Although the antiviral drug alleviated symptoms, there was a recurrence of viral shedding which suggested resistance had occurred. To confirm this suspicion the virus was isolated from infected patient nasopharyngeal tissue, saliva, stool, and blood samples to clone the viral genome. Upon sequencing of the virus, Gandhi et al. noted the appearance of a mutation at E802D seven days after the initial dose of remdesivir. The mutation E802A had been previously associated with remdesivir resistance in vitro. In addition to E802D, mutations A504V in nsp14 (exonuclease) and I115L in nsp14 (endoRNAse), were also found in the isolated virus.

Resistance to remdesivir decreases viral fitness

To determine if E802D did in fact confer resistance, the mutation was cloned into an isogenic SARS-CoV-2 strain and resistance to remdesivir was measured. Figure 2 shows that both the E802D/A mutations are resistant to remdesivir. E802D causes an overall 4.2 fold increase in drug resistance while E802A has a 2.7 fold resistance. As Gandhi et al. noted, the fitness disadvantage is only noticed in the absence of remdesivir. In the presence of remdesivir the E802D variant has a marked growth advantage. The implication is that it is unlikely that this particular mutation will spread through the population.

Structural analysis

Figure 3 illustrates the 3-dimensional diagram of the location of the E802D mutation within the nsp12 RNA-dependent RNA polymerase as determined by cryo-electron microscopy. The E802D mutation occurs in the active site. The substitution at E802D is a substitution of aspartic acid for glutamic acid in the active site of nsp12 polymerase. Note that the two amino acids that lead to a mutation, alanine and aspartic acid, are shorter than glutamic acid. The mechanism by which this leads to remdesivir resistance is not immediately evident. The authors speculate it may either permit elongation at the site of insertion of remdesivir or exclude remdesivir from binding. Of the two it seems more likely that a more open configuration allows for elongation of the growing chain past the remdesivir insertion.

As mentioned, other mutations associated with RDV therapy have been found: A504V in nsp14 (exonuclease) and I115L in nsp14 (endoRNAse) as well as four other more low-grade mutations. Both have demonstrated an increase in allele frequencies from the remdesivir treatment but have yet to be further tested. This study notes the idle characteristic of the virus under remdesivir therapy despite the increase in viral shedding for immunocompromised patients.
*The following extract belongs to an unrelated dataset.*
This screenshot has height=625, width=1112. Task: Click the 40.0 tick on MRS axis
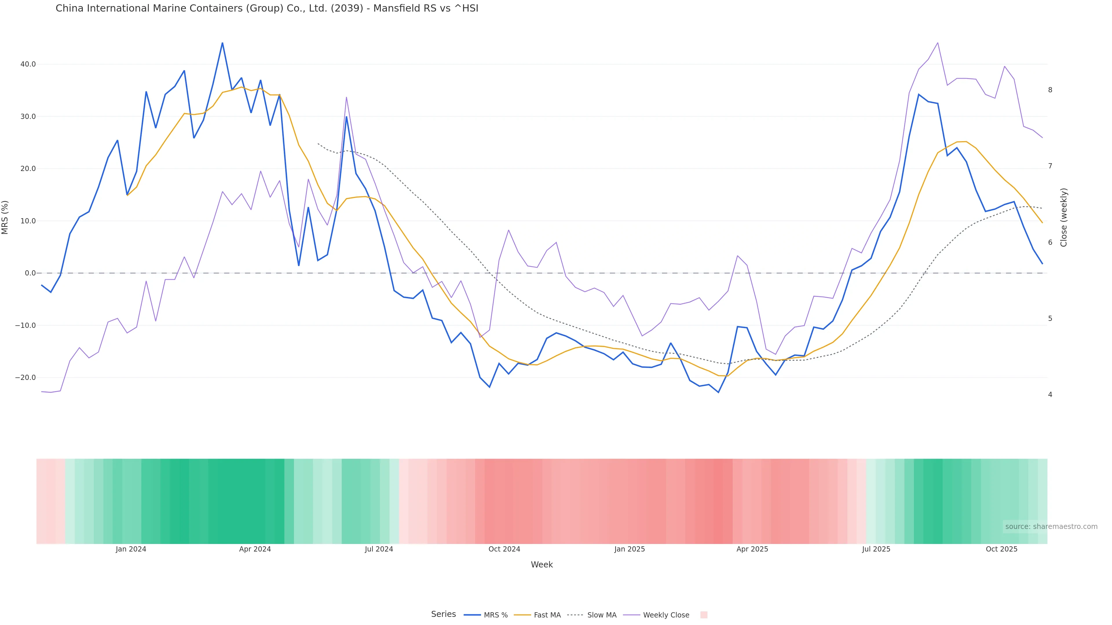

As we’ve known for some time with viruses, single drug treatment is not optimal as very often mutations occur, remdesivir being no exception. As it’s often the case, the resistance mutation leads to a fitness cost of which the implication is unlikely the mutation will spread across the population. For now, this means monitoring the effects of Remdesivir as an antiviral drug for SARS-CoV-2 and considering multi-antibody therapies for immunocompromised patients.

Conclusion

A take home message from this study is that the use of single drugs to treat RNA viruses often lead to resistance. The future utility of remdesivir as a first line therapy for SARS-CoV-2, should include pairing with another active antiviral drug, as well as attempts to ensure that the drug can be administered intramuscularly or subcutaneously.